**Exercise goal:**
Your task is to repeat the data exactly, every line of it.

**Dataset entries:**
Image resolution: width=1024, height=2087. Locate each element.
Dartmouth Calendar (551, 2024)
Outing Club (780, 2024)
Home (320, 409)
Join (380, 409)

**Response box:**
Image resolution: width=1024, height=2087. Locate each element.
Dartmouth Calendar (551, 2024)
Outing Club (780, 2024)
Home (320, 409)
Join (380, 409)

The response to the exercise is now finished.